I stopped shouting then, breathing heavily.
"…grandma," said Satoshi's voice, very quiet in his half-fear at my shouting outburst, "…who is Mamiya…?"
Shaking, I regained my seat with as much composure as I could muster. I found myself needing to swallow compulsively several times before I could speak again. "…Mamiya was Otouto's real name," I said, very softly. "He was such…such a nice boy, and he had liked the Clockwork Professor so much…and he had wanted him to be happy with his Neesan. But he knew that Neesan wouldn't love him…but he still wanted both of them to be happy. He didn't want the Clockwork Professor to do this crazy thing, and Neesan felt it. She no more wanted him to do it than Otouto did.
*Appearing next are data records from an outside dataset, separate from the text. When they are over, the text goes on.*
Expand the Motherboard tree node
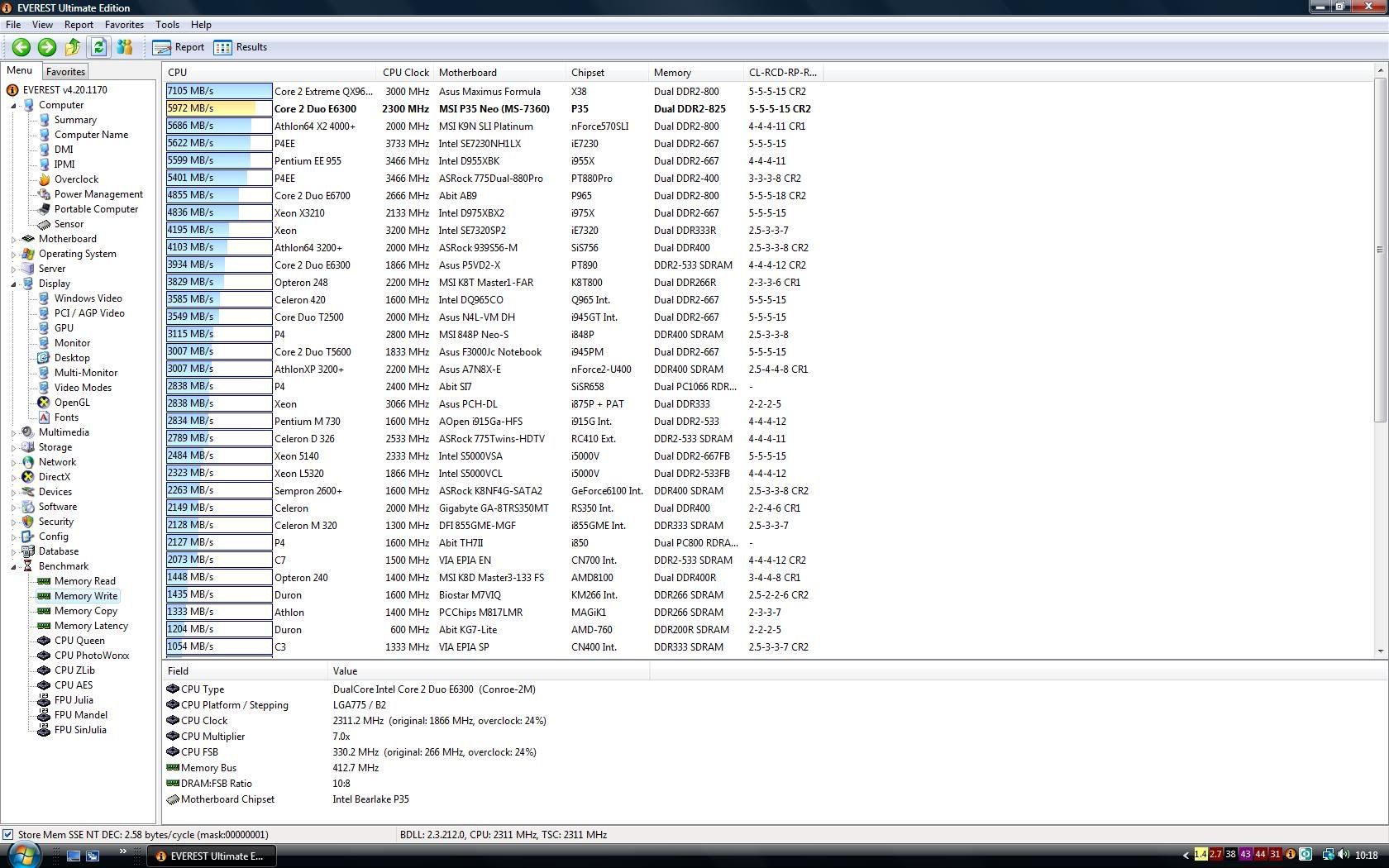 14,240
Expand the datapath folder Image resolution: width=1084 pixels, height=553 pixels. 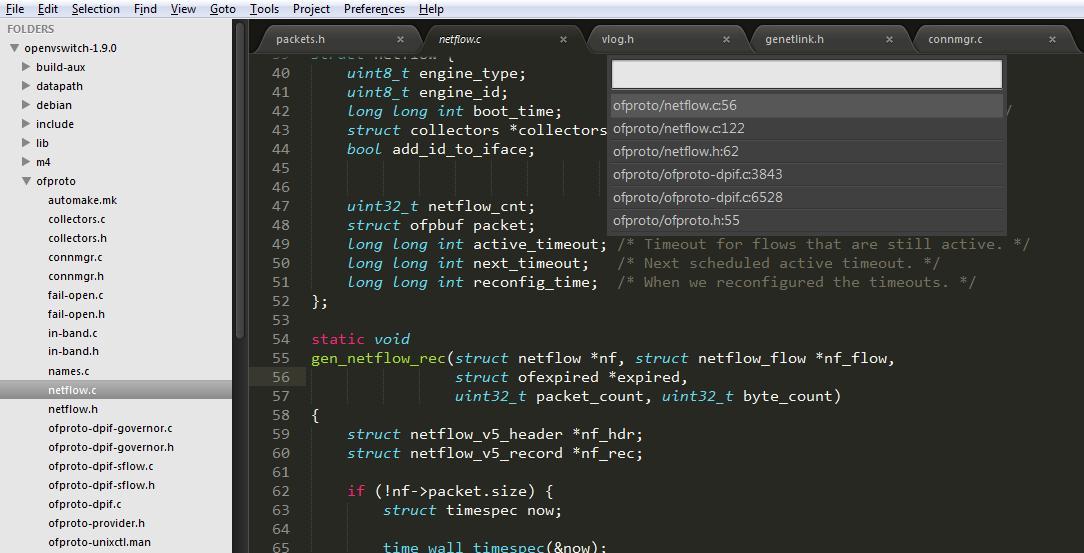click(27, 86)
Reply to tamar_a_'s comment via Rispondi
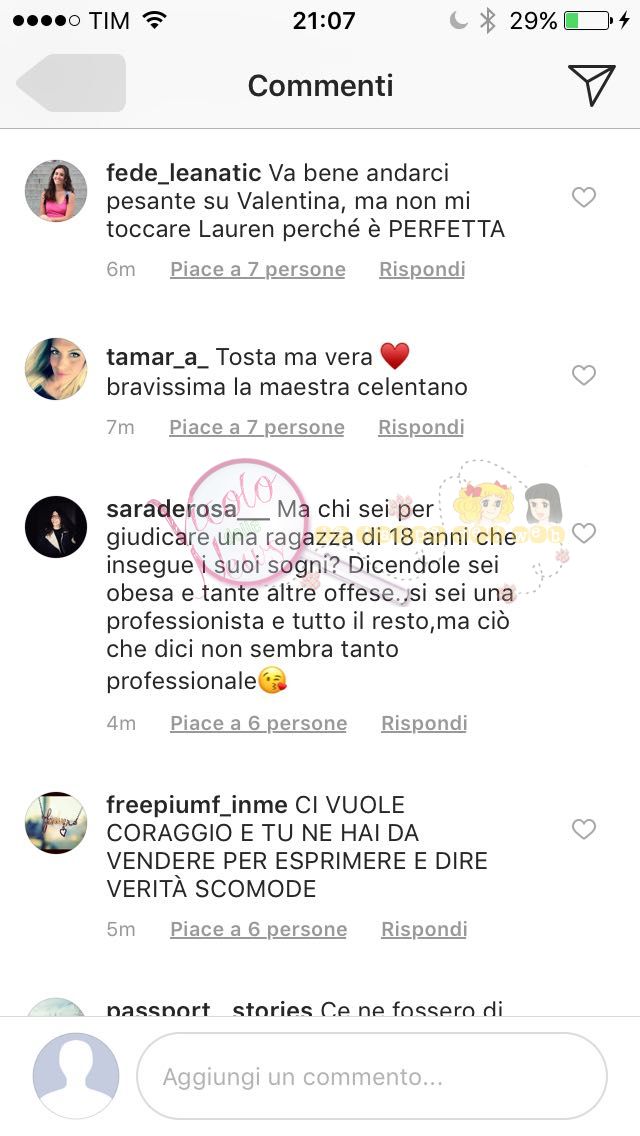Viewport: 640px width, 1136px height. pos(421,427)
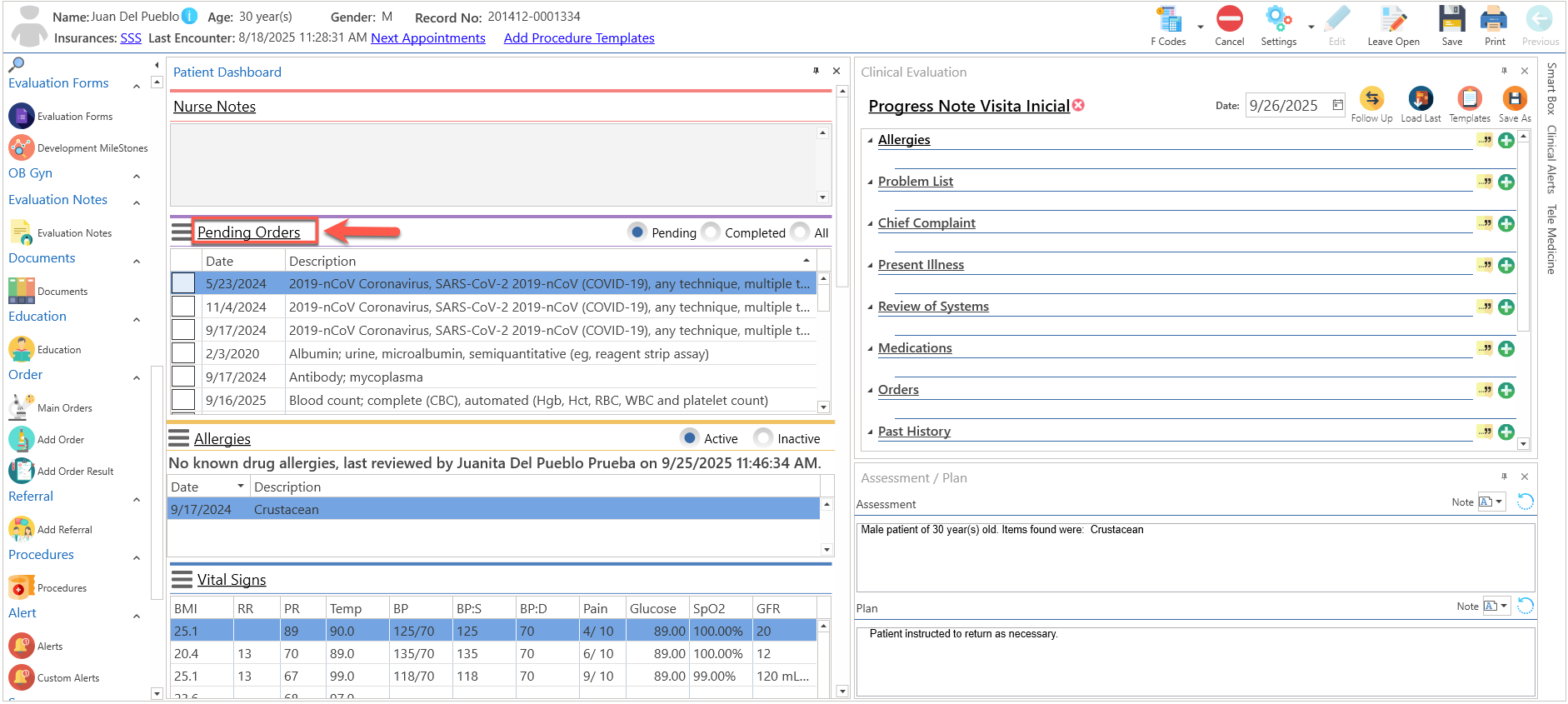Collapse the Evaluation Forms sidebar group

(137, 85)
"The Clockwork Professor felt this…and even though the Rijichou shouted and yelled, he could do nothing. The Rijichou wanted the project for power, you see…his only power over anyone was the dreams and wishes he could give people. He had told the Clockwork Professor that Neesan would love him if he did this crazy thing. And he saw in her eyes then that burning down the school would only make her hate him in the end, even if spells could be used to control her mind.
"Her heart could never be changed, not with wishes.
"And so, the two of them left the Rijichou alone with the candles he could not use himself to burn the school. Neesan cried as they left, and when the Clockwork Professor asked her why, she said 'Because Otouto is still sick.' She was so afraid that he would die…and the Clockwork Professor hugged her. She was so surprised! He hugged her and said 'The project is still finished. Maybe there is still hope.'
"It turned out that he was right. When they returned to the house the Clockwork Professor went to Otouto's room with Neesan and together they knelt beside his bed. He opened his eyes and he smiled to see them together. 'I knew that you would come back, Professor,' he said softly.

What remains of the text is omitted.